Who has 2000+ smileys in a post? If you do that, you SHOULD get an error :P ;D

Eheheheh D
Se forem conduzir, não bebam. Se forem beber... CHAMEM-ME!!!! :D

QuoteOver 90% of all computer problems can be traced back to the interface between the keyboard and the chair

Arantor

No, it's not in one post.

2026 smileys configured in the admin panel causes *everything* to break because they end up being compiled into a single massive preg_replace_callback call that amounts to smiley1|smiley2|smiley3|smiley4|smiley5 etc. Even if posts don't *have* any smileys they break because they're pushed through the same parse step.

The only exception is for code blocks, where the content inside a code block is not pushed through that step.

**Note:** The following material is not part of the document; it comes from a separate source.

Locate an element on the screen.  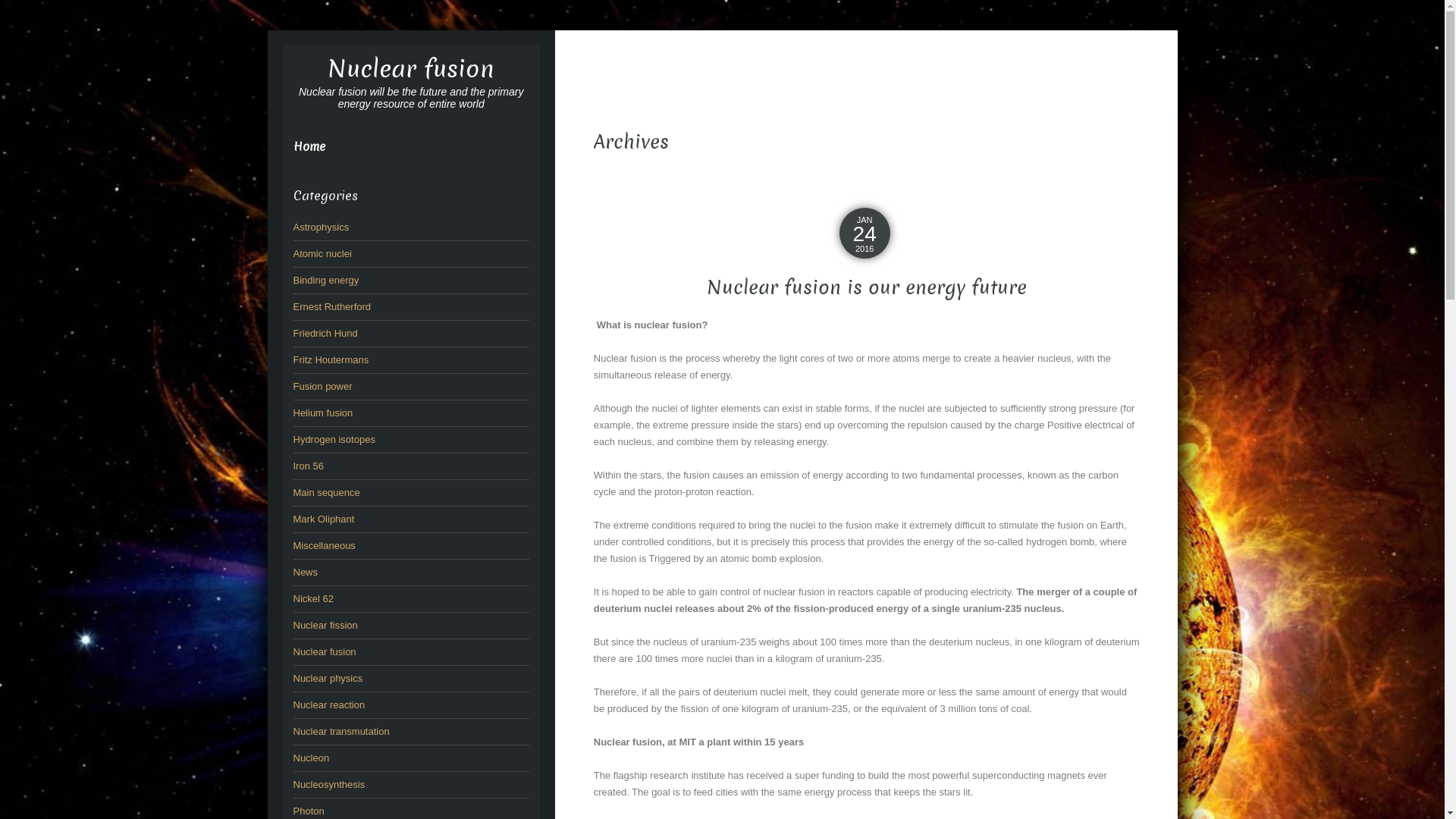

Justyne and I were seriously confused the more we looked at this, because we had more and more symptoms that didn't add up and it looked to start with like a content mismatch but after poking and prodding the DB and various other things, it appeared the DB was fine being UTF-8.

$db_show_debug was our friend however since that also turns off certain error suppressions.

margarett

I'll stick with my thought. If you add 2026 smileys in admin, you deserve to have your forum shut down ;D ;D
Se forem conduzir, não bebam. Se forem beber... CHAMEM-ME!!!! :D

QuoteOver 90% of all computer problems can be traced back to the interface between the keyboard and the chair

Arantor

Fun thing is, this works fine in 1.1.x because the preg_replace still uses /e. It's only on 2.0.7+ that this breaks.

Kindred

Ugh.....  ok. I say the fix is to limit the max number of smilies to 1000 or even 500...
I think we can do that in the smilies admin...
Слaва
Украинi

Please do not PM, IM or Email me with support questions.  You will get better and faster responses in the support boards.  Thank you.

"Loki is not evil, although he is certainly not a force for good. Loki is... complicated."

Arantor

In the case we found, 1500 seemed acceptable without breakage.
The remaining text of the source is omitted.